◆ Task item
Would you retype, word for word, only the lines from the one holding "The image size" through the final line of the entries below, without the pictures?

◆ Given data

══════════════════════════════

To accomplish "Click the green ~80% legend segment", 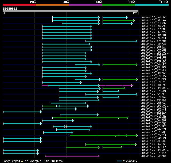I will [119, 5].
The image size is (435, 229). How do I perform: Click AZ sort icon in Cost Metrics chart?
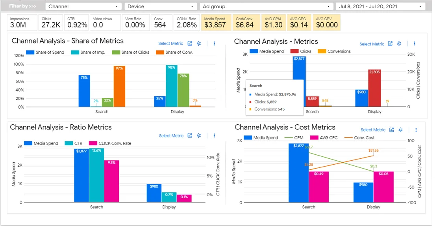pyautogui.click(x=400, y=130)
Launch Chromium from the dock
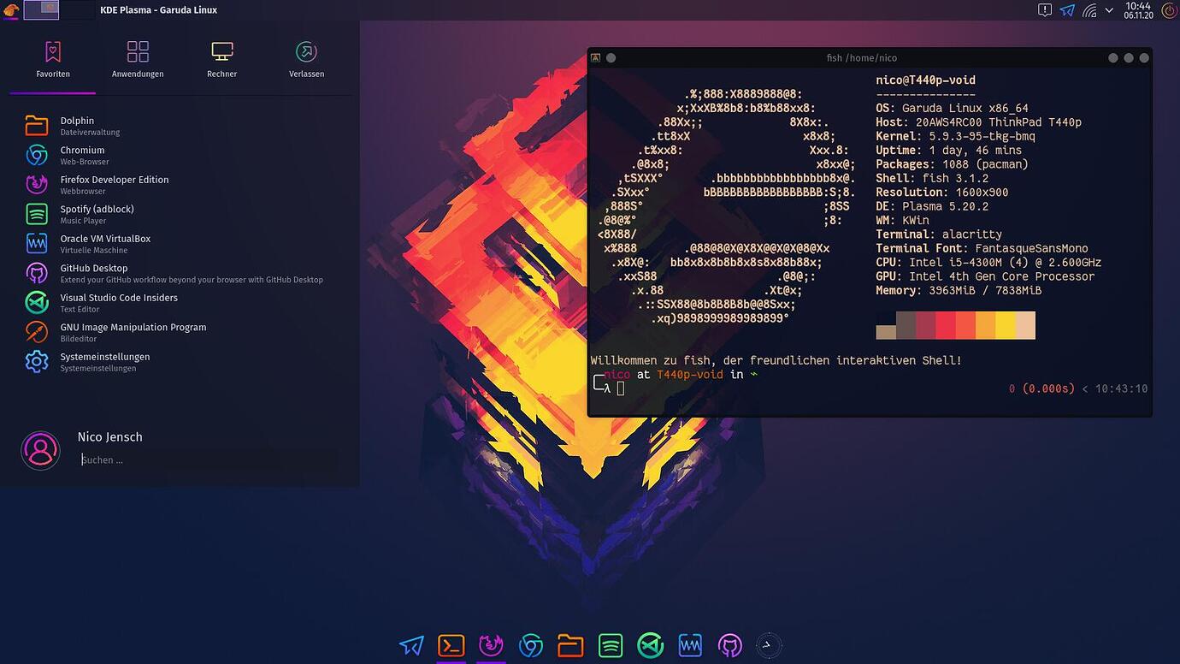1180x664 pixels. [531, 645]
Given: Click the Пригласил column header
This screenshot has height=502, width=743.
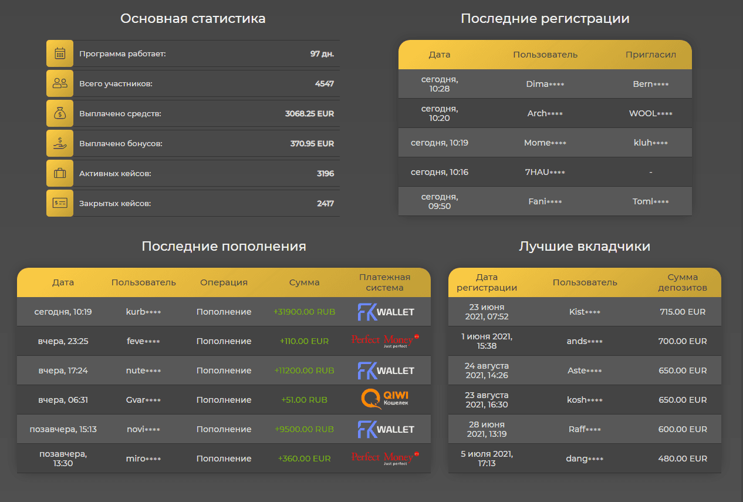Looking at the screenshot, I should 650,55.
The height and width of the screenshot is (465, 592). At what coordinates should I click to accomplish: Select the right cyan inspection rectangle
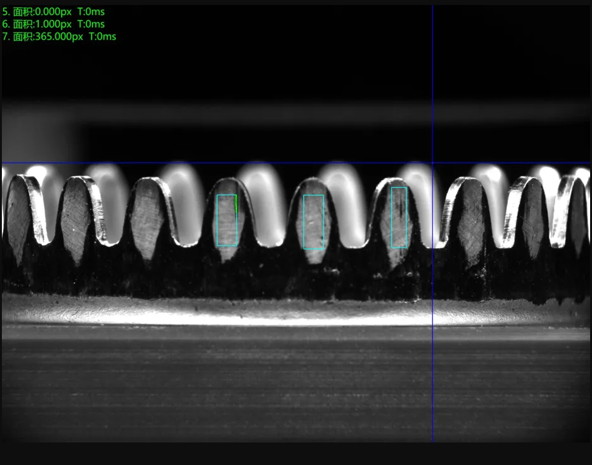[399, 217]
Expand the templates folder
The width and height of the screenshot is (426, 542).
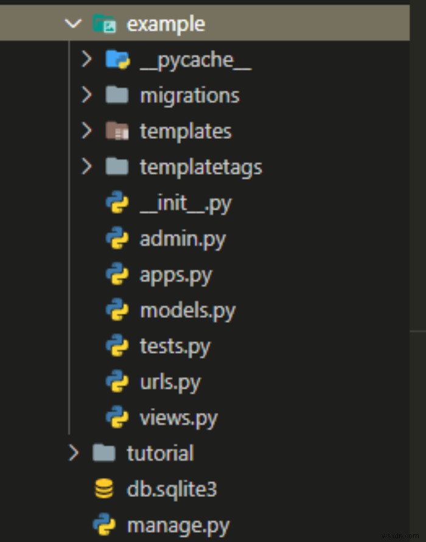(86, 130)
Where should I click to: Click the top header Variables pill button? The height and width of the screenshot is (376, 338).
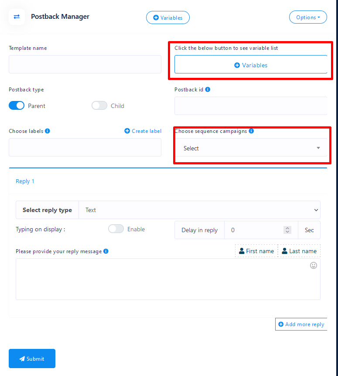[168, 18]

══════════════════════════════

◆ Expected answer
The image size is (435, 229). How do I perform: Click AZ sort icon in Cost Metrics chart?
pyautogui.click(x=400, y=130)
Launch Chromium from the dock
1180x664 pixels. [531, 645]
Given: Click the Пригласил column header
This screenshot has height=502, width=743.
Looking at the screenshot, I should 650,55.
The height and width of the screenshot is (465, 592). At what coordinates should I click to accomplish: Select the right cyan inspection rectangle
[399, 217]
Expand the templates folder
The width and height of the screenshot is (426, 542).
(86, 130)
Where should I click to: Click the top header Variables pill button? The height and width of the screenshot is (376, 338).
[168, 18]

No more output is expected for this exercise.